I thought this story was great, there were a lot of funny elements due to the tongue in cheek narration style. The plot was perfectly paced and there didn’t seem to be any overindulgent descriptions to slow the story down. The characters shone more brightly out of this one as their typical cliché’s were made fun of which made very entertaining reading! One of the aspects I did truly love about all of Washington Irving’s short stories, especially this one is that he leaves them open ended. His narration throughout always suggests supernatural tendencies, but at the end of each he plants a seed of doubt, an alternate explanation and you are left to wonder what really happened. Everything is up to interpretation. This story gets 4 happy stars from me. 🙂
So all sounds pretty good so far right? Unfortunately I felt my enjoyment was heavily impacted by the rest of the book which was a torturous slog through what felt like pointless non-fiction. It mostly covers the authors trips through Europe, especially England and his personal reflections, but that is the only thing they seem to have in common. I did enjoy a few of them, descriptions of his voyage and some of his comments on people’s views on Indians were vaguely interesting, I also learnt a lot of random facts about James I of Scotland, but the majority of them were an utter snore-fest. For example he spent around 45 pages droning on about Christmas and had absolutely nothing of interest to add. WHY IS THIS STUFF IN HERE? I DON’T UNDERSTAND. I struggled to force myself to read it. I know a normal person would just read the short stories and leave the rest, but I was physically incapable of doing that. I knew that it would bug me and scream unfinished from its position on the shelf so I slowly struggled through the whole thing. I’m sure in their original context their existence as pieces of work would probably make sense, but as they stand in this book they are nothing but useless and irrelevant.
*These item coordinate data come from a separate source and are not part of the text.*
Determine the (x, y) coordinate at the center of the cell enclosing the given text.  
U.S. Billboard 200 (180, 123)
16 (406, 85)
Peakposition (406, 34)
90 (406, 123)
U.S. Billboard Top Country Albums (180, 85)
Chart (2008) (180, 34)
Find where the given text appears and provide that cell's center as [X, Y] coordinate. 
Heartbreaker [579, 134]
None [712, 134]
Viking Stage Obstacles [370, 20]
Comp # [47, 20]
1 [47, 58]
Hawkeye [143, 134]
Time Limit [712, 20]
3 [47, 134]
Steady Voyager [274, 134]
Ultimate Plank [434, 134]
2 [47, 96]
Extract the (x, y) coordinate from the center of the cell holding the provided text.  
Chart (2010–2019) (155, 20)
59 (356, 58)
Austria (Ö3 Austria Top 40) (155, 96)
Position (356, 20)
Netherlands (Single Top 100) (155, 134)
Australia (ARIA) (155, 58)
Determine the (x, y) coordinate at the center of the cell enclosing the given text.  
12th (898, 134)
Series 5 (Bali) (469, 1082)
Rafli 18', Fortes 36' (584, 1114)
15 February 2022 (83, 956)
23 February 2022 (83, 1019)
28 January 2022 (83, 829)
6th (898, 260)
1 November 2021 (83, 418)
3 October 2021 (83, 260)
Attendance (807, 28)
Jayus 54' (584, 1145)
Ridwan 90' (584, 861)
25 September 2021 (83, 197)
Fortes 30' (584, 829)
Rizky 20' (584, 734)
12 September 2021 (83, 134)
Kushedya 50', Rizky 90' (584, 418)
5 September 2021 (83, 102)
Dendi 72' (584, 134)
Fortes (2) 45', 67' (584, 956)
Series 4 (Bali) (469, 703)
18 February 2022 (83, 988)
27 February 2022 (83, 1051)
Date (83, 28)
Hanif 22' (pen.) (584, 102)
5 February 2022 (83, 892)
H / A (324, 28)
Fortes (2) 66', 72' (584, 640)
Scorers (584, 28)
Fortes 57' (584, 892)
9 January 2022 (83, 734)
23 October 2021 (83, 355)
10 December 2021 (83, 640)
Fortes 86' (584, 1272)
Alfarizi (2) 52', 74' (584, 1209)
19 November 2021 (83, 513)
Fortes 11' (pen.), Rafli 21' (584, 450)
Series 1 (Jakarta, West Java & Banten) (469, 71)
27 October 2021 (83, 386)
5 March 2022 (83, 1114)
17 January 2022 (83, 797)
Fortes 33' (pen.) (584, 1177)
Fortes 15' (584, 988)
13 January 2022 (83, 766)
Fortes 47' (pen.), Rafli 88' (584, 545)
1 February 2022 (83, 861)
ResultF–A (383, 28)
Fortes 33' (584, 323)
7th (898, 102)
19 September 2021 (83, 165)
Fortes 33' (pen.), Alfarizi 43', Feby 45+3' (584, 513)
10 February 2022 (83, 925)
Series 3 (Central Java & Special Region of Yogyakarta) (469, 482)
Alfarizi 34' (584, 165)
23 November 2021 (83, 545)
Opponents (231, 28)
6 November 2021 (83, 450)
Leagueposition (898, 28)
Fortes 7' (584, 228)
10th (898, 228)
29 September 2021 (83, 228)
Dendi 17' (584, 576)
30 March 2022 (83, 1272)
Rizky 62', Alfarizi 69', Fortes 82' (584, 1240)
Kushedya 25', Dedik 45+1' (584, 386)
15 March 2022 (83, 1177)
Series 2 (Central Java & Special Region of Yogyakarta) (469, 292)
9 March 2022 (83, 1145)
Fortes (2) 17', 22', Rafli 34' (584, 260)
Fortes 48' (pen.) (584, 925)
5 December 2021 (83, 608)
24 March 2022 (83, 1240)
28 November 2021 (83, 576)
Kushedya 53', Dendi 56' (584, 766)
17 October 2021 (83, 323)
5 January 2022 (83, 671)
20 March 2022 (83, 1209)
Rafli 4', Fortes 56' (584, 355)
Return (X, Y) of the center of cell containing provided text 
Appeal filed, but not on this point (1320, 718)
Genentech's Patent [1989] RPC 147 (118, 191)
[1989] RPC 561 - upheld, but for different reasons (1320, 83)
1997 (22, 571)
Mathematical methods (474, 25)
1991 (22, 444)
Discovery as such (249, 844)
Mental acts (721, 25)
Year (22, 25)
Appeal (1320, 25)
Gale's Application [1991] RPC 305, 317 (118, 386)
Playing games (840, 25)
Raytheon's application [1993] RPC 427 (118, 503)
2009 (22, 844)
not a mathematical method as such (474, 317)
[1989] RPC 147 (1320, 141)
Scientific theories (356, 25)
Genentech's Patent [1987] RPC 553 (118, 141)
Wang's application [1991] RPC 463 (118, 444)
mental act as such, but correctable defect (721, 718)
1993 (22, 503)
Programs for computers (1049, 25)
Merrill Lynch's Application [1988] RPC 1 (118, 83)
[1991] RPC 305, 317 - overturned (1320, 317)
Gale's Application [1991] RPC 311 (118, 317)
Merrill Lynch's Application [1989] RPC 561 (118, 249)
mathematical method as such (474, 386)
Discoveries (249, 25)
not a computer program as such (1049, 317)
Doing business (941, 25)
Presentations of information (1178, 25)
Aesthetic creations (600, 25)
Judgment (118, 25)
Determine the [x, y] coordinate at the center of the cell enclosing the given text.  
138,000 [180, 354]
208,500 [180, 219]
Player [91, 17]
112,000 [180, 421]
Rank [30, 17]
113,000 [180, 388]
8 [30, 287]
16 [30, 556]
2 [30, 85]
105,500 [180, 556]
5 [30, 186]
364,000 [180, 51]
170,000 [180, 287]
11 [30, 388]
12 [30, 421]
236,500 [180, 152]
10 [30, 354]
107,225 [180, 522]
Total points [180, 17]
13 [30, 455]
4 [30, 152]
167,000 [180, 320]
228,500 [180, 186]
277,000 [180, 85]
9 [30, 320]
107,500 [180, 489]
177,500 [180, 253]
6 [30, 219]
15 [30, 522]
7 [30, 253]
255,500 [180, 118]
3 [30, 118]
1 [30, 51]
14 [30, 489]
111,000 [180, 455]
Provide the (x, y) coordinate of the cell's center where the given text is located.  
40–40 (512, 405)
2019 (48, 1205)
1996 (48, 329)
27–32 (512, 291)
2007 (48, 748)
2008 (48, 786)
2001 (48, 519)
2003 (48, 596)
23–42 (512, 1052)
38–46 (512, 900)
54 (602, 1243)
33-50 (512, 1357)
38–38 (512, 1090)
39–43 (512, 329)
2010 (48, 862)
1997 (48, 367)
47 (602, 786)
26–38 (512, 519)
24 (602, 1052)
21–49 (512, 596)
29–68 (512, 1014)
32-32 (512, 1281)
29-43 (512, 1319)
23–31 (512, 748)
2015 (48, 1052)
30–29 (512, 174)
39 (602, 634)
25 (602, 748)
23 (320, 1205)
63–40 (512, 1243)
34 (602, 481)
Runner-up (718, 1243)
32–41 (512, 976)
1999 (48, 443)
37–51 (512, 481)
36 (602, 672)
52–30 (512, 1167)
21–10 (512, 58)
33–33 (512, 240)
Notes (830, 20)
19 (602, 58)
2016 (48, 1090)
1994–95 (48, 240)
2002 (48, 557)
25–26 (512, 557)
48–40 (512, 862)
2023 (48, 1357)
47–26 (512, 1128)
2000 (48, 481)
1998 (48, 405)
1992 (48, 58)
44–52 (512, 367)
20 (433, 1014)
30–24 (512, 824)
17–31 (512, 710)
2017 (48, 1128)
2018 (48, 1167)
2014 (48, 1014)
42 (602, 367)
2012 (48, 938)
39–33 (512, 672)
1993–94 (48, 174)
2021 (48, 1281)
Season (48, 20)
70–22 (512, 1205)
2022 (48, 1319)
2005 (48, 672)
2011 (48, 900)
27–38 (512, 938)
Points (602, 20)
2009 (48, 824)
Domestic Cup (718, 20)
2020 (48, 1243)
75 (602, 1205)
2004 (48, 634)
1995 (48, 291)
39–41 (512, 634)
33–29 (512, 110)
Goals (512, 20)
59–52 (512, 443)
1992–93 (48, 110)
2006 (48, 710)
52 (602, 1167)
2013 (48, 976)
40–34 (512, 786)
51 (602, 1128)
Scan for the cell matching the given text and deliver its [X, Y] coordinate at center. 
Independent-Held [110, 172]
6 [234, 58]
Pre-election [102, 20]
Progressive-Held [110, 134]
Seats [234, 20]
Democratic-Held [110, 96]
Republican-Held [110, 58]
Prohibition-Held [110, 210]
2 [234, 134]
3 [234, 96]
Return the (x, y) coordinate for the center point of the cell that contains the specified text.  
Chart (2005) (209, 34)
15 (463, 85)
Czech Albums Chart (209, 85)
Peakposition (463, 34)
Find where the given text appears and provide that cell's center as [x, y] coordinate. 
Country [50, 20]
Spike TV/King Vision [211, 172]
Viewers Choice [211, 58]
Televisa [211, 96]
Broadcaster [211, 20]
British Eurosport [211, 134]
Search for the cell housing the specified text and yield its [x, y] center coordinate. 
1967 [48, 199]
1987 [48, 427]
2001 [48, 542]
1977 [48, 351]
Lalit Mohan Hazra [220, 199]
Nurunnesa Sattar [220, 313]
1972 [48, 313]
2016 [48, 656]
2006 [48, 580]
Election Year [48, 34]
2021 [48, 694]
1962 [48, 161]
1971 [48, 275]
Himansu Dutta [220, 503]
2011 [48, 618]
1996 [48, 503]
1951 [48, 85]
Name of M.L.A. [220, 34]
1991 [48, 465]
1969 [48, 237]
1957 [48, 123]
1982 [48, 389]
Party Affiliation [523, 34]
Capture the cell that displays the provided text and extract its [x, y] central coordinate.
A future tip to Collins Classics: DO NOT STUFF YOUR BOOKS FULL OF IRRELEVANT BORING FILLER JUST TO MAKE IT LOOK BIGGER AND MORE WORTH BUYING OKAY? IT WILL BACKFIRE. Thank you for your consideration. (Oooooh look at me, I squeezed in a Hunger Games reference!) 😀
I wouldn’t recommend this version of Washington Irving’s stories unless you are able to bypass the non-fiction without it bothering you. However, I would definitely recommend the short stories in another format to anyone who loves supernatural tales with ambiguous endings left for the reader to interpret. They have a great mixture of fairytale-esk and sinister vibes!
Writing Style: ~ For the fiction 3/5 ~ For the non-fiction 1/5
Entertainment: ~ For the fiction overall 3/5 ~ For the non-fiction 1/5
Character Development: 3/5
Would I recommend this book? Not this version but the short stories are definitely worth a go!